Em Kamanonge, estavam no epicentro da revolta contra o
sistema colonial. A proximidade com a Rodésia independente e permissiva aconselhava
o recrudescer dos combates e até facilitou o surgimento do kasula entre
os Movimentos guerrilheiros anti-salazaristas em Angola. Coimbra,
na chefia da delegacia da saúde, recebeu o neófito Sabino, seguindo-se outros
anos de companheirismo e cumplicidades entre as duas famílias.
Durante o sol atendiam os colonos e aldeões da circunscrição
e, às noites, os "irmaos kambutas" que abundavam nas chanas “trafulhosas”
do Leste, até que chegou a Revolução dos Cravos. Salazar já pagava pelos
pecados e Caetano, seu substituto na ditadura primo-ministerial, via o diabo a
assar "joaquinzinhos" em lume ateado pelo movimento dos capitães.
- A independência chegou! - Gritaram as colónias.
Colonizadores e colonizados sentaram-se à mesa de negociações, 14 anos depois
do início das “nvundas do tunda mindele". Coimbra voltou a Silva Porto e
Sabino enfrentou a traição rasteira de irmãos de sangue e sofrimento perante o
chicote colonial.
- É ovimbundu, é colaborador. - Sem mais nem menos,
acusaram-nos com sede de lhe tomar a cadeira na chefia da delegacia deixada por
Coimbra transferido. “Foi o preço da revolução feita com poucos cérebros encanetados”,
diria mais tarde.
Fugido das masmorras “pidescas”, à cadeia “disesca” foi
entregue, acusado de traição.
- Nunca estive com eles. Nunca me simpatizei com eles. -
Defendeu-se Sabino perante uma acusação que não permitia advogado.

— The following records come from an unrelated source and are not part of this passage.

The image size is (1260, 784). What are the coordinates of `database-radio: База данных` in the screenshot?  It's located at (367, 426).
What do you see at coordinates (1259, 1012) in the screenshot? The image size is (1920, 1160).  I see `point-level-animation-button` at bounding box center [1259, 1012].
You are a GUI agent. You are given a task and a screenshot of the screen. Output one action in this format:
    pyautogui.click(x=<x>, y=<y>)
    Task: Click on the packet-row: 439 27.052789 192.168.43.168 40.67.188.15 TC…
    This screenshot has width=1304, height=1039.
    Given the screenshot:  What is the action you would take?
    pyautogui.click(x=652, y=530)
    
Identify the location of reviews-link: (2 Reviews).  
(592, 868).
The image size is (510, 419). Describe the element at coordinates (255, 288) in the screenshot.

Sabino viu o sol e até estrelas aos quadrados no meio de muita
sova. Resistiu, porém, à tortura e à morte. Viu companheiros de desgraça,
acusados de colaboracionismo com o terceiro Movimento, partirem para nunca mais
se ouvir falar deles. Com o passar do tempo, recebeu outros parceiros de
sofrimento, rusgados na refrega inglória do 27 de Maio. Muitos deles seguiram o
destino dos primeiros. Desapareceram de dia para noite sem deixar rasto. Quando
o sino da liberdade tocou, voltou à urbe nativa, fundada por Silva, o do Porto,
onde voltou a encontrar o seu amigo e companheiro de todas as caminhadas.
Coimbra dava vida ao confiscado hospital missionário de Kamundongo.
Vivem hoje aposentados, cuidando de netos a quem contam a
cada sol um episódio, fazendo-lhes companhia a "pomada", as
cicatrizes e as memórias.
- Então, compadre, o que será hoje o almoço? - Perguntou
Sabino, na pele de visitante, enquanto ajeitava a sacola em que acomodava o
galo trazido da fazenda.
- Catorze graus, com carne e pirão. É tempo de independência,
compadre. - Respondeu Coimbra.
Rodeados por filhos kasulas, sobrinhos e netos comuns,
Coimbra e Sabino abriram os seus livros de memórias e os descendentes foram
anotando com atenção.
- Vovôs, vamos escrever um livro com vossas recordações. -
Verbalizou Any Bingo, uma das netas comuns. A cabidela foi regada com vinho tinto de 14 graus,
enquanto os mais novos festejavam com kisângwa.
Obs: Texto publicado pelo Semanário Angolense em Fevereiro de 2015.